— Metin alıntısı —
YARGITAY KARARI
DAİRE : Hukuk Genel Kurulu
ESAS NO : 2009/404
KARAR NO : 2009/442
KARAR TARİHİ : –
MAHKEMESİ : Balıkesir 2. Asliye Hukuk Mahkemesi
TARİHİ : 24/04/2009
NUMARASI : 2009/145-2009/214
Taraflar arasındaki “Muarazanın Meni ve Kal” davasından dolayı yapılan yargılama sonunda; Balıkesir 2. Asliye Hukuk Mahkemesince davanın reddine dair verilen 27/06/2006 gün ve 2005/399 E- 2006/232 K. sayılı kararın incelenmesi davacılar tarafından istenilmesi üzerine, Yargıtay 4.Hukuk Dairesinin 26/05/2008 gün ve 2008/4942-7011 sayılı ilamı ile; (…Davacı, halen oturmakta olduğu binaya yakın yerde bulunan komşu apartman üzerine davalı TELSIM A.Ş tarafından kurulan GSM baz istasyonunun insan sağlığı açısından tehlike yarattığını, Medeni Kanunun 661. ve devamı maddelerinde yer alan hususlara aykırı olduğu iddiasıyla bu istasyonun sökülerek yarattığı tehlikenin giderilmesini istemiştir.

— Yapılacak görevler —
A - Yargıtay kararı metnine göre GSM baz istasyonunu hangi davalı kurmuştur?
B - Yargıtay kararı metninden "YARGITAY KARARI" ifadesinden başlayıp "tehlikenin giderilmesini istemiştir." ifadesi de dahil olmak üzere o ifadeye kadar uzanan bölümü aynen alıntılayınız.
C - Aşağıdaki ifadelerin Yargıtay kararı metniyle uyuşup uyuşmadığını belirtiniz. Her biri için "evet" ya da "hayır" yazınız ve metnin belirleyici sözcüklerini aynen aktarınız: (i) Davanın reddine dair kararı Balıkesir 2. Asliye Hukuk Mahkemesi vermiştir. (ii) Kararın incelenmesini davalı taraf istemiştir. (iii) Baz istasyonu, davacının oturduğu binanın üzerine kurulmuştur.

— Gösterilen bilgiler —
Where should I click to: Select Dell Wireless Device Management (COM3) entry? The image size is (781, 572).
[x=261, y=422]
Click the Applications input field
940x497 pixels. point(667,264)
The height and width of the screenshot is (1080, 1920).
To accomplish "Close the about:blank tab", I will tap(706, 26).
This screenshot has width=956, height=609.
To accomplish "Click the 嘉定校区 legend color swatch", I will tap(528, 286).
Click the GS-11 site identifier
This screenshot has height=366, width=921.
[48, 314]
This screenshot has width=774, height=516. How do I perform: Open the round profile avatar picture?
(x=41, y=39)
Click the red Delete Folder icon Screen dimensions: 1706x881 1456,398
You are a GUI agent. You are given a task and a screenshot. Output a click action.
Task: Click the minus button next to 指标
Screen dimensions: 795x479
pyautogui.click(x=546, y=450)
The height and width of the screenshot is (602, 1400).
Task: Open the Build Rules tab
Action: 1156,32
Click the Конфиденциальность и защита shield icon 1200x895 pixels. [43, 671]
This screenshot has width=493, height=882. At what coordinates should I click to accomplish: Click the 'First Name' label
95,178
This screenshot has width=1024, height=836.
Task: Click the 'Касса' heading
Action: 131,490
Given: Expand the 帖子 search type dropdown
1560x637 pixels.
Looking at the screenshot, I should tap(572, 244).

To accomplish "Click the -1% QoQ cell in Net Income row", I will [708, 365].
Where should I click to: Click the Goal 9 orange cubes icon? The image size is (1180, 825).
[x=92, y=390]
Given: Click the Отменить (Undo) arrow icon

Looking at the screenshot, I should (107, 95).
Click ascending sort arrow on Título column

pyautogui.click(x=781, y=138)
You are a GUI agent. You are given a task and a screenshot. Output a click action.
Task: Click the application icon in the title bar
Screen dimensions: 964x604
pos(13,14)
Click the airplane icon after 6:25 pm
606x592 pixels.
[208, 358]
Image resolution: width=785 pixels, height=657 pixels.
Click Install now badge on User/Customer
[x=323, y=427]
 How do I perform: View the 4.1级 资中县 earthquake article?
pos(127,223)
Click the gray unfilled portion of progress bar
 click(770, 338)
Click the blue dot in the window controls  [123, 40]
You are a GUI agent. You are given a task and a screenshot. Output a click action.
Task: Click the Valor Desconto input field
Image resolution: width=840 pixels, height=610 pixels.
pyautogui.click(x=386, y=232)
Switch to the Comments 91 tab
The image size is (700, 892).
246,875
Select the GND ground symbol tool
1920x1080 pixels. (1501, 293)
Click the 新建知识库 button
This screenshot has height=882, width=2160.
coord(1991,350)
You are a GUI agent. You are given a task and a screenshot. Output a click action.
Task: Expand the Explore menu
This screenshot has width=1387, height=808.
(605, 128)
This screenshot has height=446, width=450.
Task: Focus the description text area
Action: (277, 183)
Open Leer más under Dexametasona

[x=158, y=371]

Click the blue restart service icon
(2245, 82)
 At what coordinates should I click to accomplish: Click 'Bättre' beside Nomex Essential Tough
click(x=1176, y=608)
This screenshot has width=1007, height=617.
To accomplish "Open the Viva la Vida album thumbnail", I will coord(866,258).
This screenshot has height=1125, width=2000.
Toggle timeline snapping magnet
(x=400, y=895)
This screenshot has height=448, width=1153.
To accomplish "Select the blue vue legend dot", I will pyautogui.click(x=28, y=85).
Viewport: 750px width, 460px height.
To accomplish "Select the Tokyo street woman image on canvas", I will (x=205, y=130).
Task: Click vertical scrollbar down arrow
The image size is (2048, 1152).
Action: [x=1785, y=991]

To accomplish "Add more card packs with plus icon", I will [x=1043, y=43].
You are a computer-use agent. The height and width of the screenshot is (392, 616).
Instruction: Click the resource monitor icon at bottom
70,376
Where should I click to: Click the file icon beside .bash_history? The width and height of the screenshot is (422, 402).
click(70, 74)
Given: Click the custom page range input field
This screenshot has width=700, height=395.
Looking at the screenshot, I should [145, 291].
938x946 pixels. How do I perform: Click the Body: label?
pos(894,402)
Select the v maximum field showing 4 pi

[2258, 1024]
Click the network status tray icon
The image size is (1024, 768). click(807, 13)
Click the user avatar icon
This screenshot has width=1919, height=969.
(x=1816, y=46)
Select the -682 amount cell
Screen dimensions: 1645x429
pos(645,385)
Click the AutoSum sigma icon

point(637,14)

— Görev sonuçları —
A - TELSIM A.Ş.

B -
YARGITAY KARARI
DAİRE : Hukuk Genel Kurulu
ESAS NO : 2009/404
KARAR NO : 2009/442
KARAR TARİHİ : –
MAHKEMESİ : Balıkesir 2. Asliye Hukuk Mahkemesi
TARİHİ : 24/04/2009
NUMARASI : 2009/145-2009/214
Taraflar arasındaki “Muarazanın Meni ve Kal” davasından dolayı yapılan yargılama sonunda; Balıkesir 2. Asliye Hukuk Mahkemesince davanın reddine dair verilen 27/06/2006 gün ve 2005/399 E- 2006/232 K. sayılı kararın incelenmesi davacılar tarafından istenilmesi üzerine, Yargıtay 4.Hukuk Dairesinin 26/05/2008 gün ve 2008/4942-7011 sayılı ilamı ile; (…Davacı, halen oturmakta olduğu binaya yakın yerde bulunan komşu apartman üzerine davalı TELSIM A.Ş tarafından kurulan GSM baz istasyonunun insan sağlığı açısından tehlike yarattığını, Medeni Kanunun 661. ve devamı maddelerinde yer alan hususlara aykırı olduğu iddiasıyla bu istasyonun sökülerek yarattığı tehlikenin giderilmesini istemiştir.

C -
(i) Evet: "Balıkesir 2. Asliye Hukuk Mahkemesince davanın reddine dair verilen"
(ii) Hayır: "davacılar tarafından istenilmesi üzerine"
(iii) Hayır: "halen oturmakta olduğu binaya yakın yerde bulunan komşu apartman üzerine"